- **What you have to do**
Return each of the entries below word for word.

Stored items:

════════════════════

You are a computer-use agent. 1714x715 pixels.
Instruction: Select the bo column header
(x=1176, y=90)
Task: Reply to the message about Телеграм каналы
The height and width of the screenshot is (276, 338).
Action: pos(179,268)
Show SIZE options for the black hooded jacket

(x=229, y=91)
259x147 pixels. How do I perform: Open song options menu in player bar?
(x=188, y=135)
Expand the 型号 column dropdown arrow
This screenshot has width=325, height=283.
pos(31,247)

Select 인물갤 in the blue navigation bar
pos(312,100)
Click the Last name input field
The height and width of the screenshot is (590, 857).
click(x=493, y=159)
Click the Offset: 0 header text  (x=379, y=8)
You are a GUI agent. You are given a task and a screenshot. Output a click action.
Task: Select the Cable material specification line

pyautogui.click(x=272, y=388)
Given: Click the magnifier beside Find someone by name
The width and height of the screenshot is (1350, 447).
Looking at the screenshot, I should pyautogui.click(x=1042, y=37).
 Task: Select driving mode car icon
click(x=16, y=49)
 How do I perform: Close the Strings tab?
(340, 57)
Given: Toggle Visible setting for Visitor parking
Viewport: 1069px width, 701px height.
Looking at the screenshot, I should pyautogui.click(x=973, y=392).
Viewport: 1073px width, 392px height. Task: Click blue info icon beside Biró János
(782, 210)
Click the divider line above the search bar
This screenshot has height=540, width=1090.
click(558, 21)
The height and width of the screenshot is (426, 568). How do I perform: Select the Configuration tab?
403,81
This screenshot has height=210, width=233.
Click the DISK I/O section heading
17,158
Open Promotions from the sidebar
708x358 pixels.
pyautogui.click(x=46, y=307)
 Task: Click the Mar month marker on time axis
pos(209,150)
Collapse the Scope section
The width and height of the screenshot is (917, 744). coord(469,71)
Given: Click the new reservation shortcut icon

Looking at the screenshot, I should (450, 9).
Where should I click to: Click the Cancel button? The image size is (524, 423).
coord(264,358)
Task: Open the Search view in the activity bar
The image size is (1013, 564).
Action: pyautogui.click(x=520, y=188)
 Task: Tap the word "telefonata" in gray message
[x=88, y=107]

════════════════════

- **Reply**
You are a computer-use agent. 1714x715 pixels.
Instruction: Select the bo column header
(x=1176, y=90)
Task: Reply to the message about Телеграм каналы
The height and width of the screenshot is (276, 338).
Action: pos(179,268)
Show SIZE options for the black hooded jacket

(x=229, y=91)
259x147 pixels. How do I perform: Open song options menu in player bar?
(x=188, y=135)
Expand the 型号 column dropdown arrow
This screenshot has width=325, height=283.
pos(31,247)

Select 인물갤 in the blue navigation bar
pos(312,100)
Click the Last name input field
The height and width of the screenshot is (590, 857).
click(x=493, y=159)
Click the Offset: 0 header text  (x=379, y=8)
You are a GUI agent. You are given a task and a screenshot. Output a click action.
Task: Select the Cable material specification line

pyautogui.click(x=272, y=388)
Given: Click the magnifier beside Find someone by name
The width and height of the screenshot is (1350, 447).
Looking at the screenshot, I should pyautogui.click(x=1042, y=37).
 Task: Select driving mode car icon
click(x=16, y=49)
 How do I perform: Close the Strings tab?
(340, 57)
Given: Toggle Visible setting for Visitor parking
Viewport: 1069px width, 701px height.
Looking at the screenshot, I should pyautogui.click(x=973, y=392).
Viewport: 1073px width, 392px height. Task: Click blue info icon beside Biró János
(782, 210)
Click the divider line above the search bar
This screenshot has height=540, width=1090.
click(558, 21)
The height and width of the screenshot is (426, 568). How do I perform: Select the Configuration tab?
403,81
This screenshot has height=210, width=233.
Click the DISK I/O section heading
17,158
Open Promotions from the sidebar
708x358 pixels.
pyautogui.click(x=46, y=307)
 Task: Click the Mar month marker on time axis
pos(209,150)
Collapse the Scope section
The width and height of the screenshot is (917, 744). coord(469,71)
Given: Click the new reservation shortcut icon

Looking at the screenshot, I should (450, 9).
Where should I click to: Click the Cancel button? The image size is (524, 423).
coord(264,358)
Task: Open the Search view in the activity bar
The image size is (1013, 564).
Action: pyautogui.click(x=520, y=188)
 Task: Tap the word "telefonata" in gray message
[x=88, y=107]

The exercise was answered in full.